BiFeO3室温多铁材料兼具铁电性和磁性，磁、电之间的耦合赋予了电子器件许多新颖的功能和特点，同时丰富了强关联电子的物理图像，引起了人们极大的研究兴趣。由于薄膜物性和器件性能都强烈依赖于界面的性质，本项目将利用光电子谱这一直接有效的实验手段，研究BiFeO3薄膜的表面、界面能带结构。我们将在前期研究Pb(Zr,Ti)O3铁电薄膜界面的基础上，选择不同的单晶衬底制备外延BiFeO3多铁薄膜，研究晶格应力引起的薄膜表面费米能级的变化；结合原位电极生长方式，研究晶格取向和电极类型引起的界面能带结构的变化以及界面形成中的化学反应；同时探索电场和磁场调制下多铁材料界面势垒的演变规律，以了解多铁极化界面的能带结构与极化电荷及磁场的关系。这些工作将为高质量多铁隧道结和新型多铁器件的研制提供必要的实验基础。

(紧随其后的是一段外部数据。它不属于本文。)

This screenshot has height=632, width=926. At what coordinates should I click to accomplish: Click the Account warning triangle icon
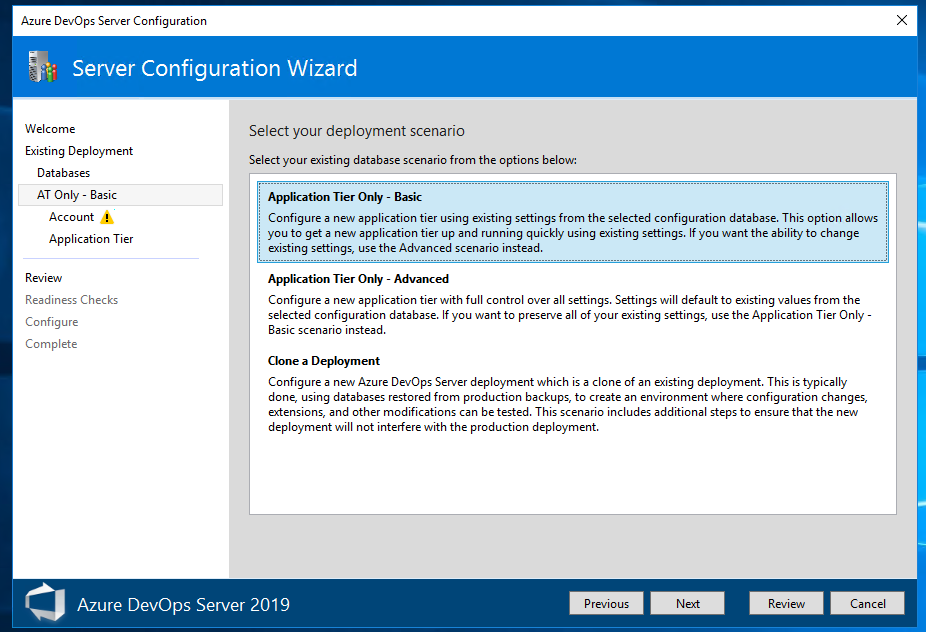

Currently BiFeO3 is the only emerged single-phased multiferroic material with simutaneous ferroelectric and magnetic orderings at room temperature. It has been extensively studied due to its potential application of new generation memory and spintronic devices, and also its interesting physics related to the stongly correlated electronic system. While the interface, e.g. the electorde material, the Schottky barrier and the band alignment, play a crucial role in stablizing the ferroelectric domain and establishing highly reliable performance of the devices. Based on the previous studies on PZT interface, this project will concern on the surface and interface of multiferroic BiFeO3 thin films by means of photoelectron spectroscopy, and try to give a systematical, direct and quantitive determination results especially on the band structures and chemical reactions at the interface with different electrodes, furthermore, we will explore the modulation of the barrier heights at the multiferroic interfaces by electric and magnetic field, and the absolute variation values are expected. The relationship between the band structure and the lattice strain，lattice orientation, polarization and even the magnetic field at the multiferroic interface will be deduced. This study is important for clrifying the mechanism of the band alignment and explaining the variation of the barrier height at the multiferroic interface.The results definitely will be helpful for the experimental and theoretical research on multiferroic tunnel junctions and other novel devices as well, also the photoelectron spectroscopy route will provid another possibility to investigate the polar interfaces among oxide heterojunctions.